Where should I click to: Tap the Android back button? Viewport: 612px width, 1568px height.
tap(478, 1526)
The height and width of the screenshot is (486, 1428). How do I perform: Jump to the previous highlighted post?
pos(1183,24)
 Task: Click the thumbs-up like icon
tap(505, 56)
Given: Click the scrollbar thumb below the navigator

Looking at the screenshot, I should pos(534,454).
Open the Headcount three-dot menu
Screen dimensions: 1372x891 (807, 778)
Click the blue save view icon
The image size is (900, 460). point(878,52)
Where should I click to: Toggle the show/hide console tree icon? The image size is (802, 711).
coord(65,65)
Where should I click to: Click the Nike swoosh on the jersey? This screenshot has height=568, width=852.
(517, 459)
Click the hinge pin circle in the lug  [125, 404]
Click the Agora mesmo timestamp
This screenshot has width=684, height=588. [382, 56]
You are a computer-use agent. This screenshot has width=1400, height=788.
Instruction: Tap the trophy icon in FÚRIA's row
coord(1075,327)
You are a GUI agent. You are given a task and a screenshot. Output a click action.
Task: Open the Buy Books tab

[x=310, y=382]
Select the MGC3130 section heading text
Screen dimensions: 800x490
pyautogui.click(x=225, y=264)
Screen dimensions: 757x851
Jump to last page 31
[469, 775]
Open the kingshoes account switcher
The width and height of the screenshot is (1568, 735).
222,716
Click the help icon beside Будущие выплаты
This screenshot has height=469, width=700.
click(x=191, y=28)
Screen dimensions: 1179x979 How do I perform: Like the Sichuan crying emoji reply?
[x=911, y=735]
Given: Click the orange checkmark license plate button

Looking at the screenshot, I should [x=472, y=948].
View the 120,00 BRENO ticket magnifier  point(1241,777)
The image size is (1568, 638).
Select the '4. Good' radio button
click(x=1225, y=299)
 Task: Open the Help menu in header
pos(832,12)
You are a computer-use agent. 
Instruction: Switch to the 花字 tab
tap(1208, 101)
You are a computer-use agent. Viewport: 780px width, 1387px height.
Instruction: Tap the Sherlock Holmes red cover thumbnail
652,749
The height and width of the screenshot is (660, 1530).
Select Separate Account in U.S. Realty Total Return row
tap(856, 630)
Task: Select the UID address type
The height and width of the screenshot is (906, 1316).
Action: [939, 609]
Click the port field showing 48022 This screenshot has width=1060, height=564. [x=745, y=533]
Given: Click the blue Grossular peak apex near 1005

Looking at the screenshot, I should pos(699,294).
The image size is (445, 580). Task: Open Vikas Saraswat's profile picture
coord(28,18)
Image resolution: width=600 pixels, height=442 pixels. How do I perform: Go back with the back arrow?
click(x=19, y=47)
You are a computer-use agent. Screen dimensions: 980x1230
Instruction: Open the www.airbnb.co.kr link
■ ■ ■ ■ ■
# PROBLEM STATEMENT
This exercise requires that all of the entries be repeated exactly.

# THE COMPLETED TASK
Where should I click to: Tap the Android back button? Viewport: 612px width, 1568px height.
tap(478, 1526)
The height and width of the screenshot is (486, 1428). How do I perform: Jump to the previous highlighted post?
pos(1183,24)
 Task: Click the thumbs-up like icon
tap(505, 56)
Given: Click the scrollbar thumb below the navigator

Looking at the screenshot, I should pos(534,454).
Open the Headcount three-dot menu
Screen dimensions: 1372x891 (807, 778)
Click the blue save view icon
The image size is (900, 460). point(878,52)
Where should I click to: Toggle the show/hide console tree icon? The image size is (802, 711).
coord(65,65)
Where should I click to: Click the Nike swoosh on the jersey? This screenshot has height=568, width=852.
(517, 459)
Click the hinge pin circle in the lug  [125, 404]
Click the Agora mesmo timestamp
This screenshot has width=684, height=588. [382, 56]
You are a computer-use agent. This screenshot has width=1400, height=788.
Instruction: Tap the trophy icon in FÚRIA's row
coord(1075,327)
You are a GUI agent. You are given a task and a screenshot. Output a click action.
Task: Open the Buy Books tab

[x=310, y=382]
Select the MGC3130 section heading text
Screen dimensions: 800x490
pyautogui.click(x=225, y=264)
Screen dimensions: 757x851
Jump to last page 31
[469, 775]
Open the kingshoes account switcher
The width and height of the screenshot is (1568, 735).
222,716
Click the help icon beside Будущие выплаты
This screenshot has height=469, width=700.
click(x=191, y=28)
Screen dimensions: 1179x979 How do I perform: Like the Sichuan crying emoji reply?
[x=911, y=735]
Given: Click the orange checkmark license plate button

Looking at the screenshot, I should [x=472, y=948].
View the 120,00 BRENO ticket magnifier  point(1241,777)
The image size is (1568, 638).
Select the '4. Good' radio button
click(x=1225, y=299)
 Task: Open the Help menu in header
pos(832,12)
You are a computer-use agent. 
Instruction: Switch to the 花字 tab
tap(1208, 101)
You are a computer-use agent. Viewport: 780px width, 1387px height.
Instruction: Tap the Sherlock Holmes red cover thumbnail
652,749
The height and width of the screenshot is (660, 1530).
Select Separate Account in U.S. Realty Total Return row
tap(856, 630)
Task: Select the UID address type
The height and width of the screenshot is (906, 1316).
Action: [939, 609]
Click the port field showing 48022 This screenshot has width=1060, height=564. [x=745, y=533]
Given: Click the blue Grossular peak apex near 1005

Looking at the screenshot, I should pos(699,294).
The image size is (445, 580). Task: Open Vikas Saraswat's profile picture
coord(28,18)
Image resolution: width=600 pixels, height=442 pixels. How do I perform: Go back with the back arrow?
click(x=19, y=47)
You are a computer-use agent. Screen dimensions: 980x1230
Instruction: Open the www.airbnb.co.kr link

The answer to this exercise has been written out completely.